Per scuola pubblica si deve intendere sia quella statale sia quella paritaria: entrambe offrono assolutamente garanzie formative maggiori di una scuola non pubblica, semplicemente orientata al recupero anni.
A livello di primo ciclo, soprattutto di scuola dell’infanzia, le paritarie permettono allo Stato di risparmiare tantissimo: poiché il Governo ha intenzione di portare il tempo pieno al Sud, non si potrebbe pensare di allargare questa opportunità da Roma in giù?

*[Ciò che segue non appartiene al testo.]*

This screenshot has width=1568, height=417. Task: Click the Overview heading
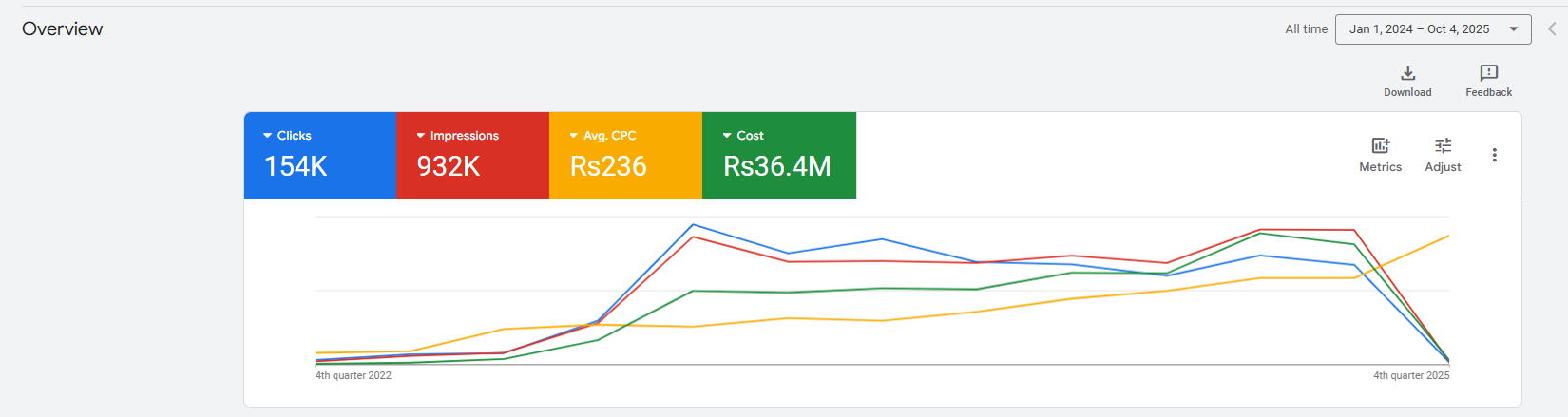pos(63,29)

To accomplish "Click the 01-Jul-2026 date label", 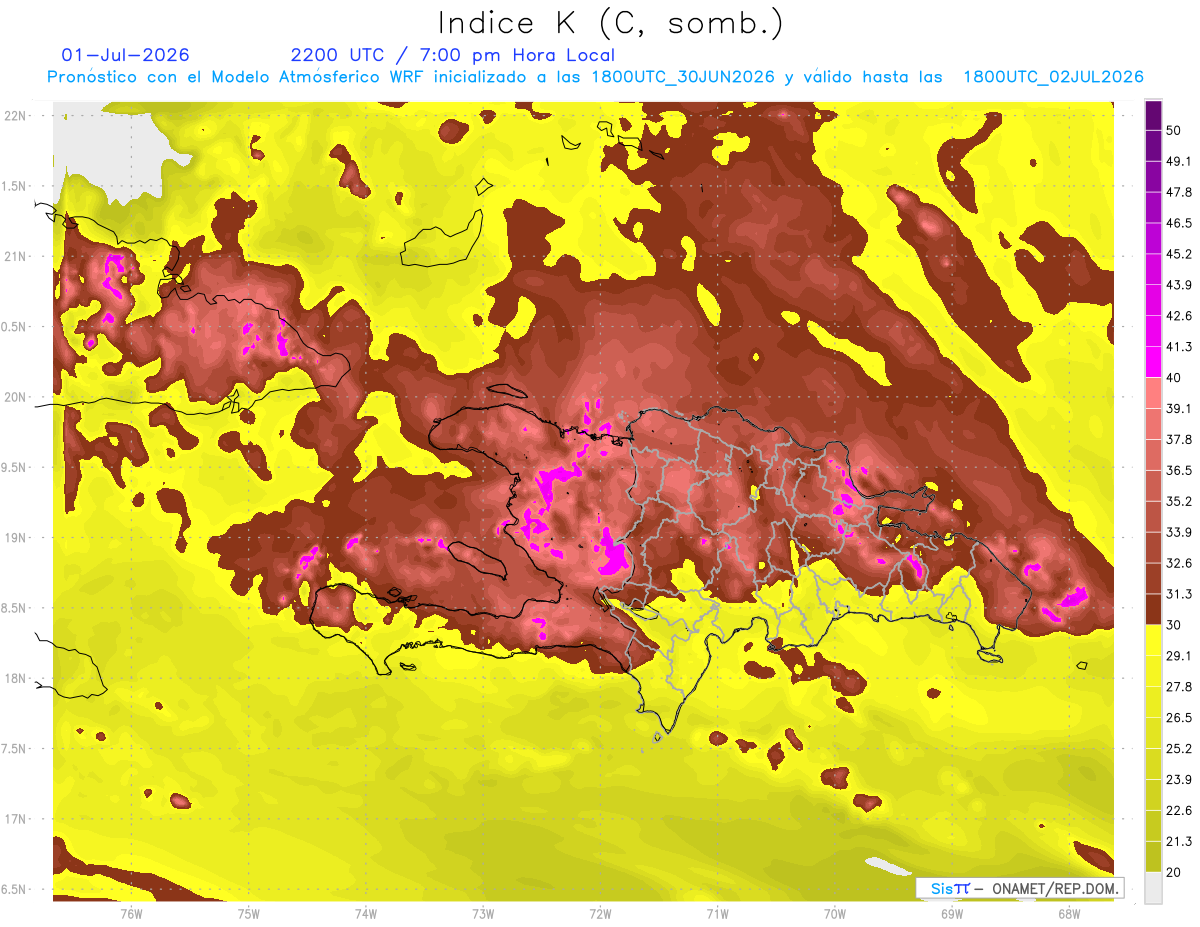I will click(125, 55).
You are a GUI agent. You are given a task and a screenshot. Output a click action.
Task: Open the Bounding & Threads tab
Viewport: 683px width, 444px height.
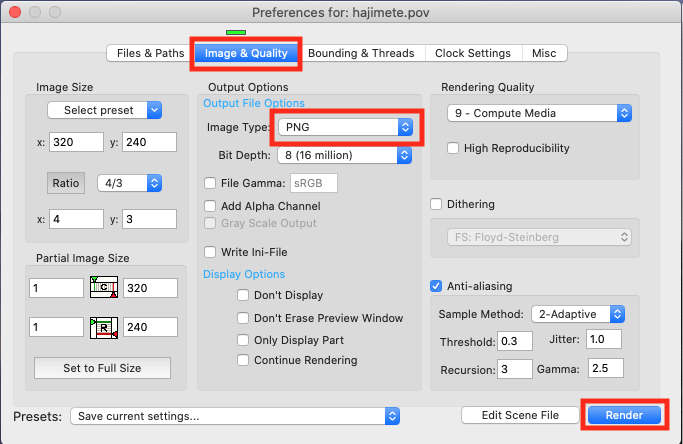(x=362, y=53)
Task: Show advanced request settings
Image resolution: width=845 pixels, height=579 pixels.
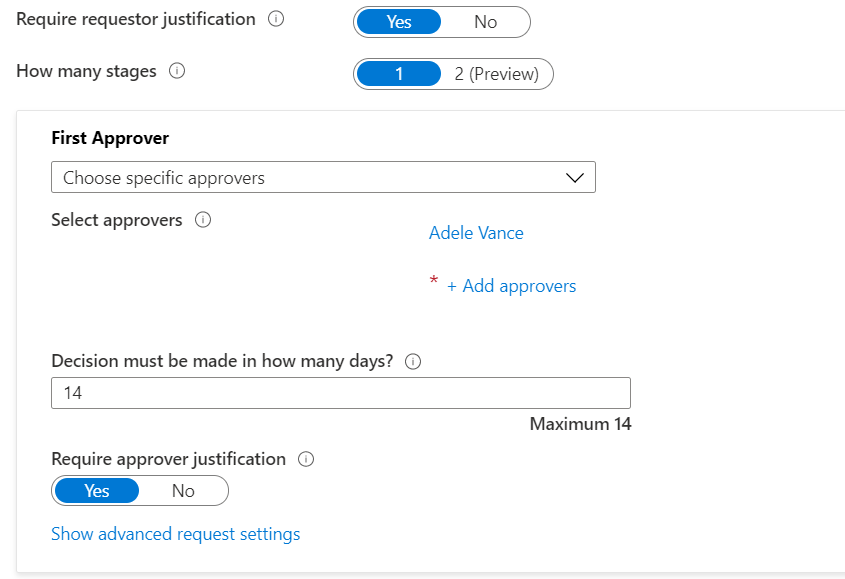Action: coord(175,534)
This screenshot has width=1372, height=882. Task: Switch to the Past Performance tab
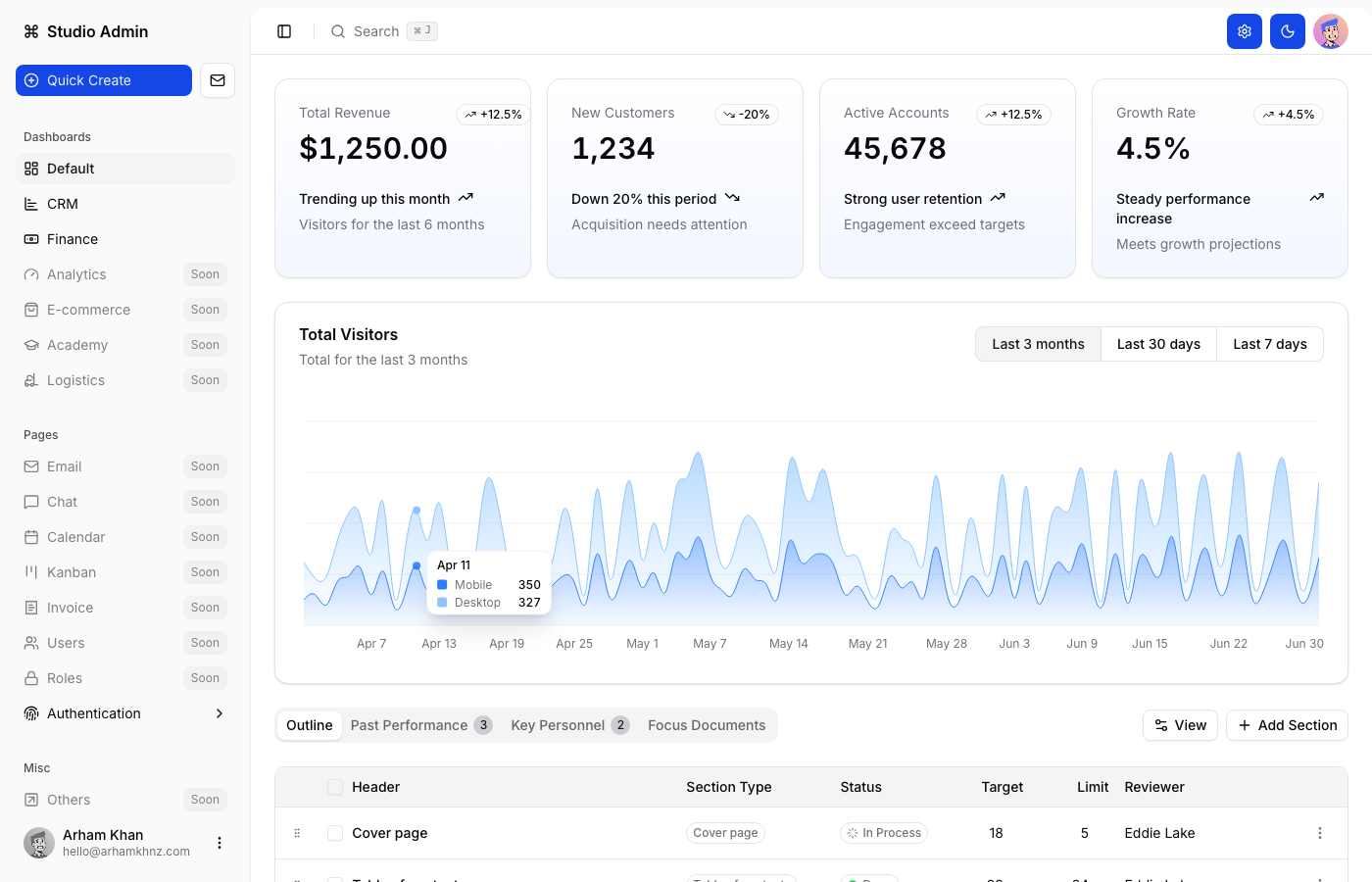pos(410,725)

È ovvio che un governo intelligente pensi a questo, ma deve dare alle pubbliche paritarie (serie) l’opportunità di vivere e ai genitori la possibilità di scegliere, secondo la legge 62/2000 e, ben prima, secondo la Costituzione italiana e la Dichiarazione dei Diritti dell’Uomo (Art.26). Ciò è possibile unicamente attraverso il costo standard di sostenibilità. Altrimenti sono chiacchiere. Le pubbliche paritarie chiuderanno e il sistema nazionale di istruzione collasserà a danno dei poveri che hanno votato chi li condanna all’ignoranza.
Ha avuto modo di parlarne col ministro dell’Istruzione?
Il ministro conosce alla perfezione l’argomento; è un uomo intelligente e proprio per questo evita accuratamente di parlarne in pubblico. L’imbarazzo sarebbe nocivo al contratto di governo che non parla di costo standard. L’istruzione pubblica morirà, perché la sua cura non era prevista nel contratto di governo.